**Exercise:**
Count how many lines below include the word "height". Answer with a number only.

**Data supplied:**

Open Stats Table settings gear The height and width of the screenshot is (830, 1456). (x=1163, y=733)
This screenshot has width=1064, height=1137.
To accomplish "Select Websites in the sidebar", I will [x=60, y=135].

--

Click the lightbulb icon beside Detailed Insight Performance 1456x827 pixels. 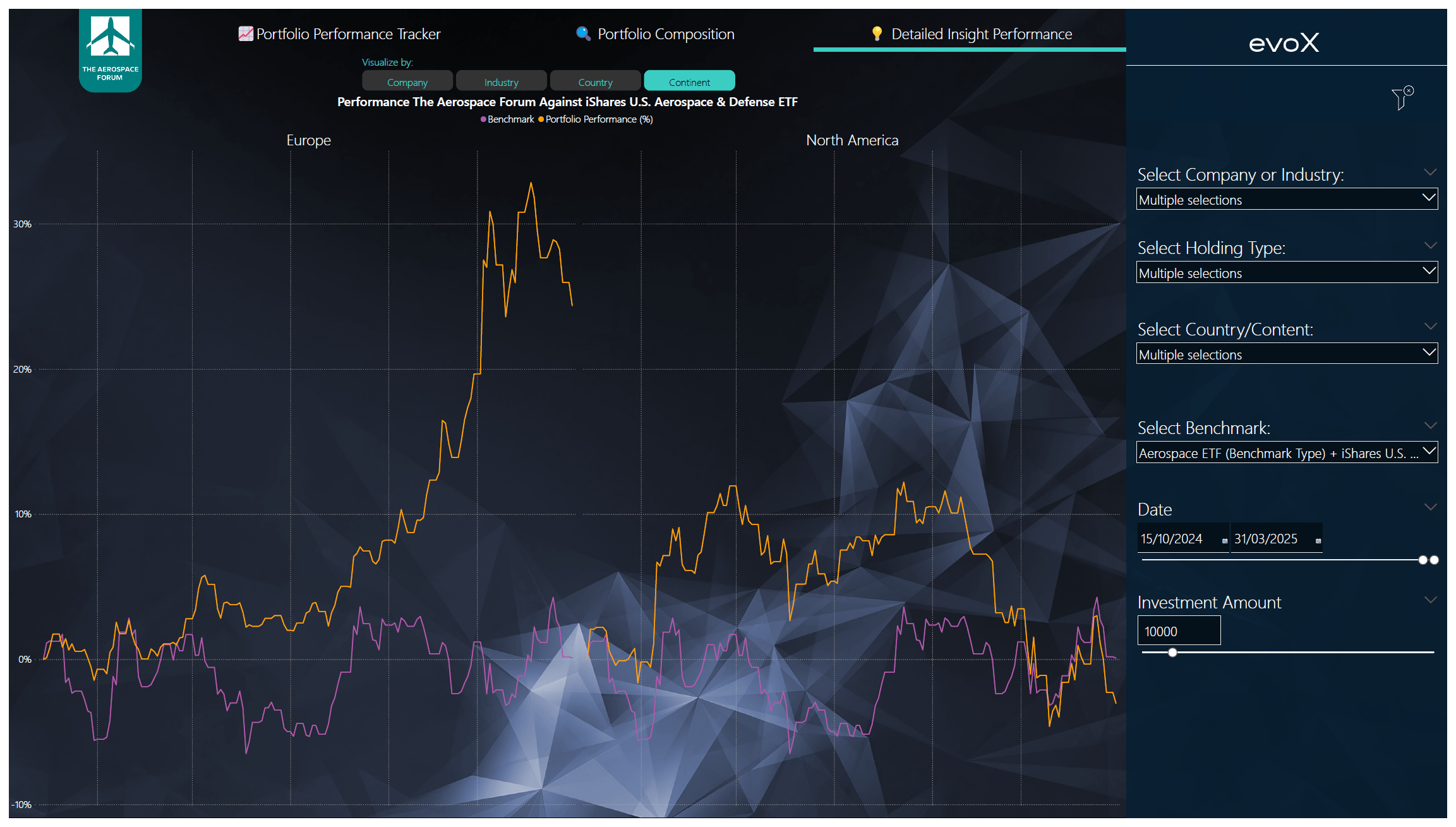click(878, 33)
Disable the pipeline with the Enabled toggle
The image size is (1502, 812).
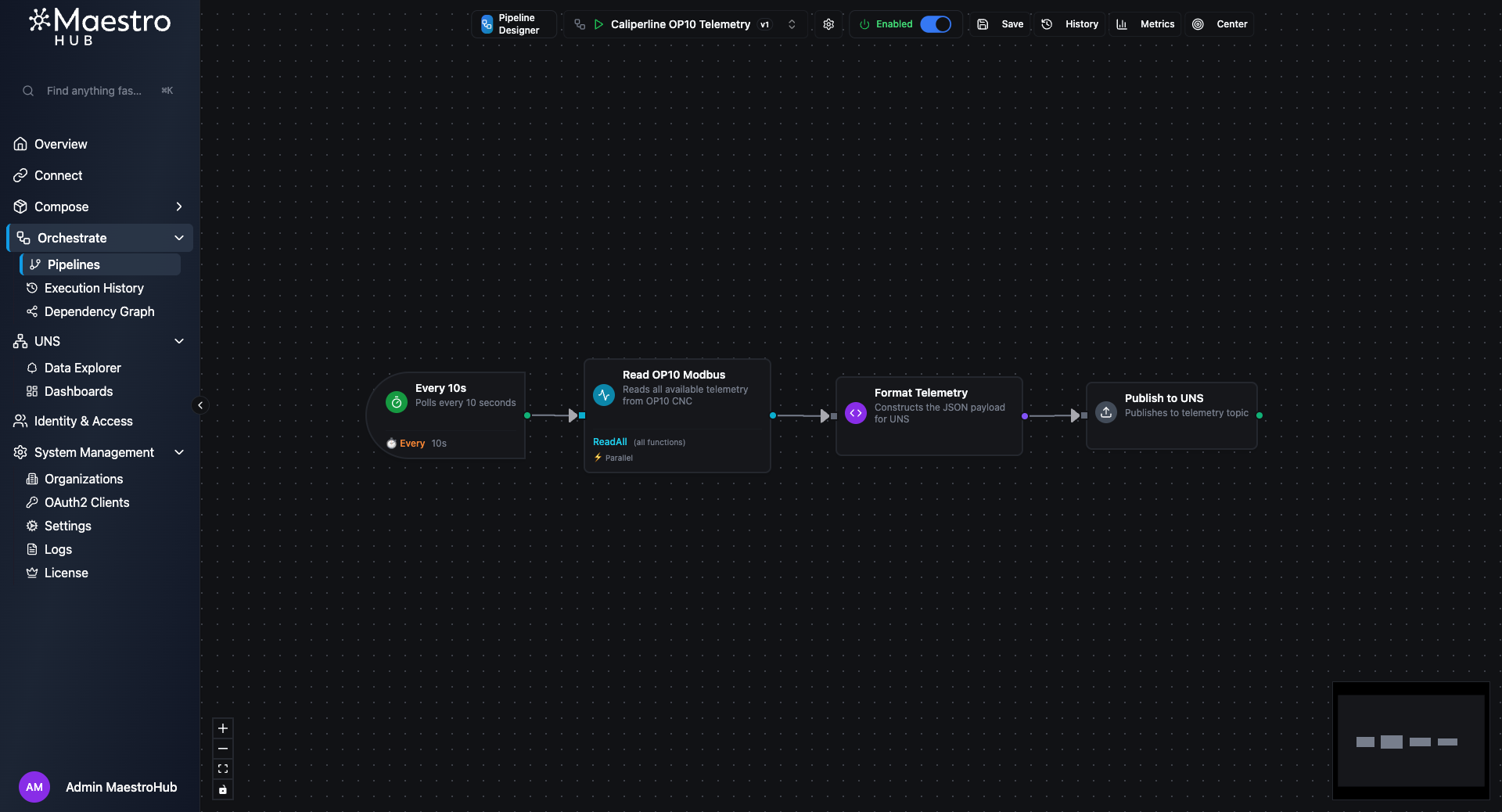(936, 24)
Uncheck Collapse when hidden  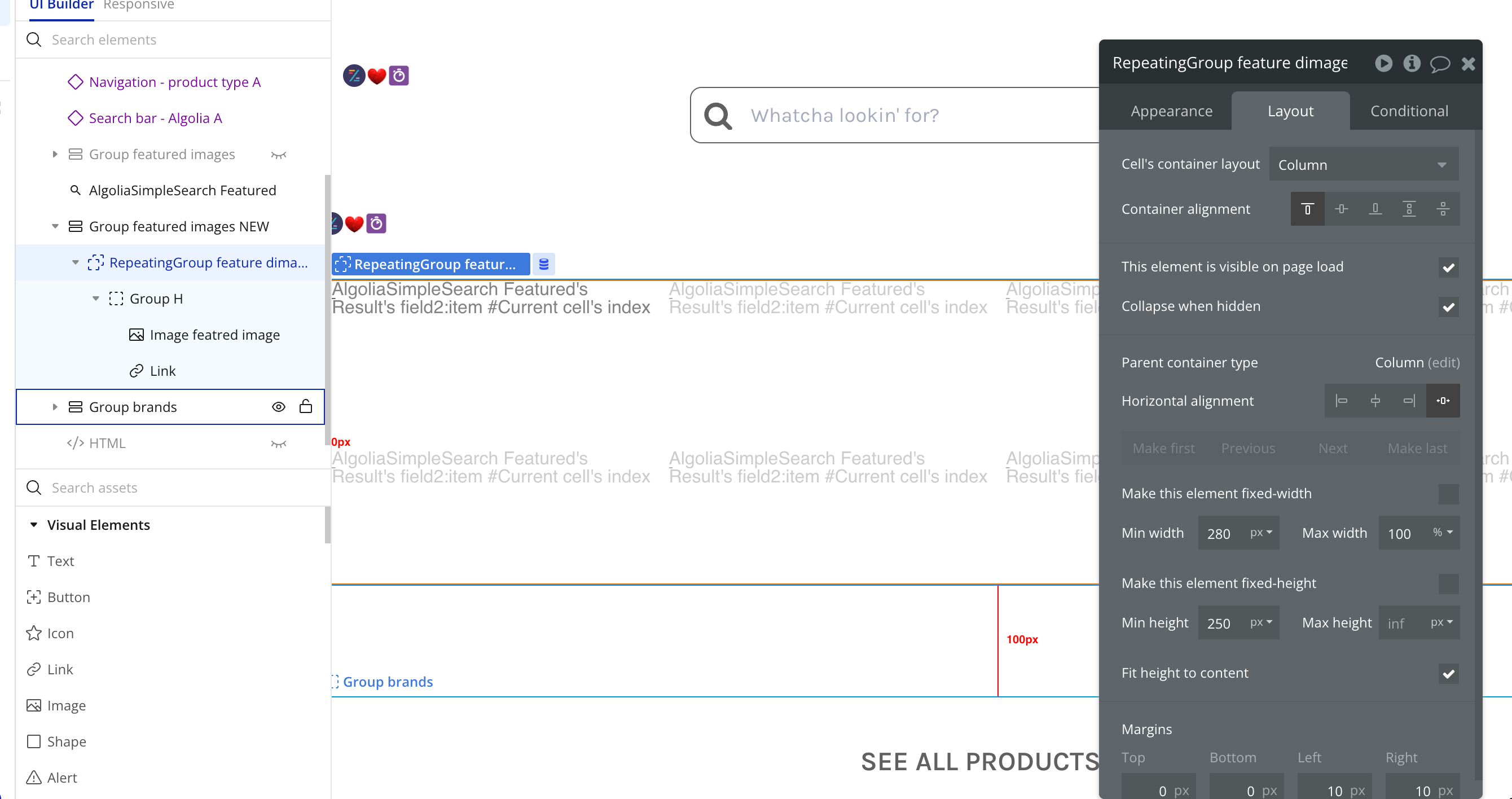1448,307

**Completed exercise:**
2